* Start TEXT PROVIDED *

No matter how it happens, it’s the same thing that always gets you — the paper trail, the accounting, the database, the logs. Logging, archiving, history, whatever it’s called in this next app, this is what always fucks you in the end. It used to be it fucked you because you were running a mob front company, and someone absconded with the books, which were physical books. Now, it’s because you’re a person-who-is-on-the-internet. This is the magic of living in an age where chit-chat is no longer ephemeral. Our minutia ends up on Pastebin, on the hard drives of journalists, discussed on Reddit, tweeted in screenshots. You don’t have to be important for this to happen to you. You just have to be on the net.

Someone getting mad at me for being too busy to do a story and posting logs. ¯\_(ツ)_/¯

Sometimes it’s hacking. We hear a lot about those in the news these days. But it’s not always, and it’s not even usually hacking. The barrier to data betrayal is so low now that it often doesn’t feel like betrayal at all. Screenshotting a Snapchat, posting a mail thread, or copy-pasting some Slack logs hardly feels like wearing a wire when you go to your friends’ house or your boss’ office. Getting it all is so easy when our devices gather it for us, and data has none of the feel of looking into the eyes of a human you are lying to in order to betray them. Most of our leak-able data is right there, burning a hole in our hard drives. It’s so easy to share data with the wide world, and then it’s done. It’s public, it belongs to the attention of the whoever.

I have a habit when I drop into apps like Slack, or start a long DM conversation on Twitter, or whatnot. I say “Hello future Pastebin readers!” or sometimes “Hello officer, sir!” If it’s a conversation with one of my sketchier friends.

While I am known for my writing about security, my chill attitude doesn’t come from my security knowledge. It comes from being hacked so many damn times it’s become a life style. I was first interviewed about what it was like to be a hacking victim 15 years ago, and it had already happened several times in the 1990s by then. When I was working with Anonymous many years later, It was important for me to assume I was compromised by not only law enforcement (and boy, does that ever look more likely now than it even did then). I was also definitely going to get hit by various hackers from the collective itself.

One day, some of my sources got worried about my finances. “Guys,” I said, “Stay out of my bank account.”
“But you have a kid to take care of!”
“Just, stay out,” I told them.

Sometimes, people ask me why I don’t keep a sticker over my webcam. “If you’ve already owned me enough to turn on the webcam,” I say, “The least I can do is force you to watch me pick my nose.”

* End TEXT PROVIDED *

**TASK DIRECTIONS**
Copy the essay on leaked chat logs word for word, starting with "While I am known" and going on through "I told them.".

* Start RECORDS PROVIDED *

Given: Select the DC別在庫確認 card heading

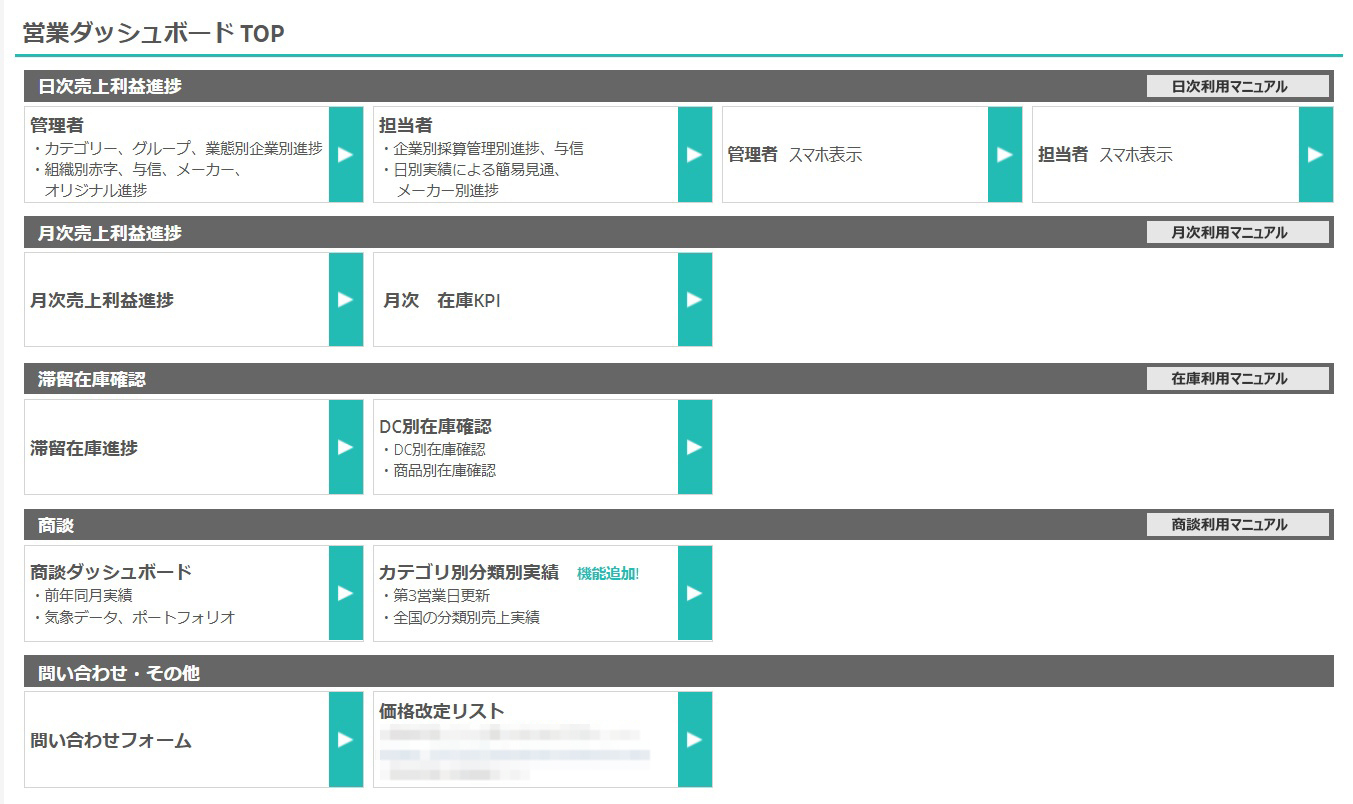Looking at the screenshot, I should tap(435, 427).
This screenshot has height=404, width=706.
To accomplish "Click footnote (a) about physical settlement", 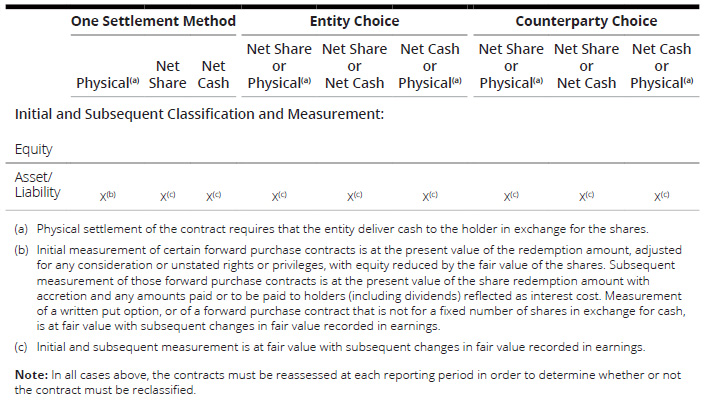I will coord(340,229).
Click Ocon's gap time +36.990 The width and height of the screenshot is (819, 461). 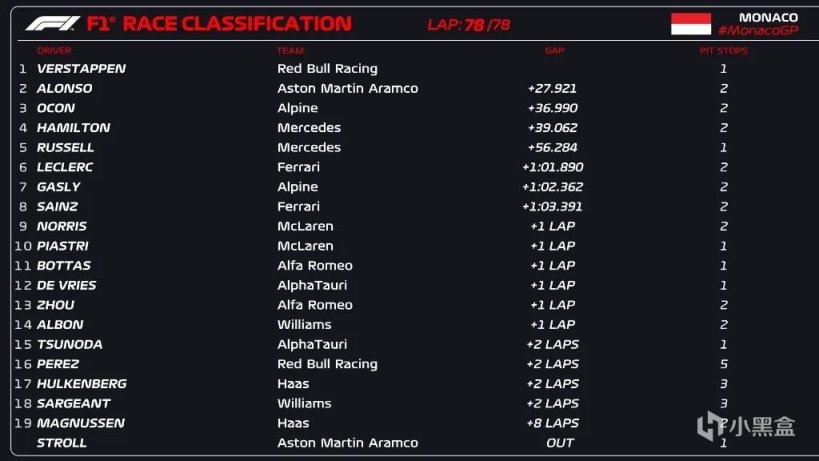pyautogui.click(x=552, y=108)
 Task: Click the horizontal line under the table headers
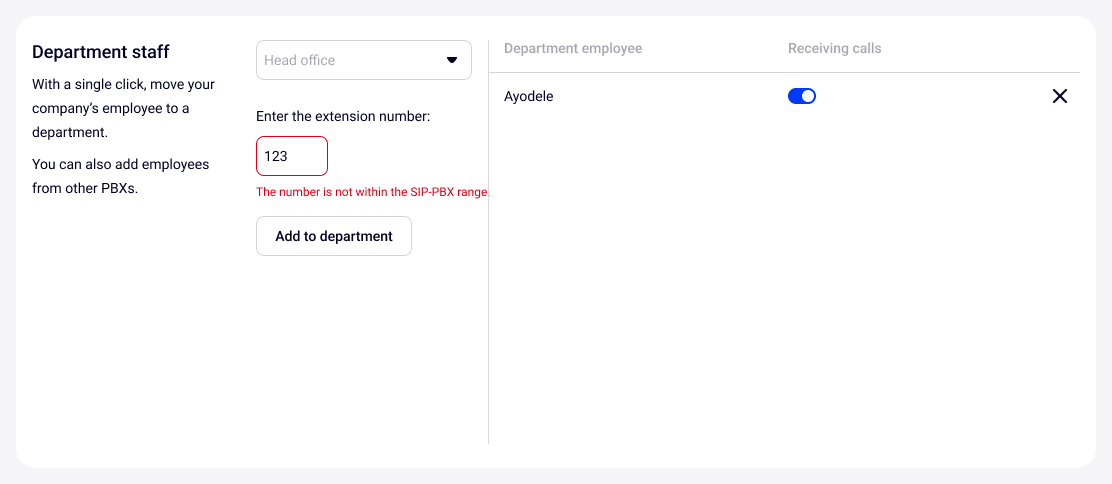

* End RECORDS PROVIDED *

**RESULT OF THE EXERCISE**
While I am known for my writing about security, my chill attitude doesn’t come from my security knowledge. It comes from being hacked so many damn times it’s become a life style. I was first interviewed about what it was like to be a hacking victim 15 years ago, and it had already happened several times in the 1990s by then. When I was working with Anonymous many years later, It was important for me to assume I was compromised by not only law enforcement (and boy, does that ever look more likely now than it even did then). I was also definitely going to get hit by various hackers from the collective itself.

One day, some of my sources got worried about my finances. “Guys,” I said, “Stay out of my bank account.”
“But you have a kid to take care of!”
“Just, stay out,” I told them.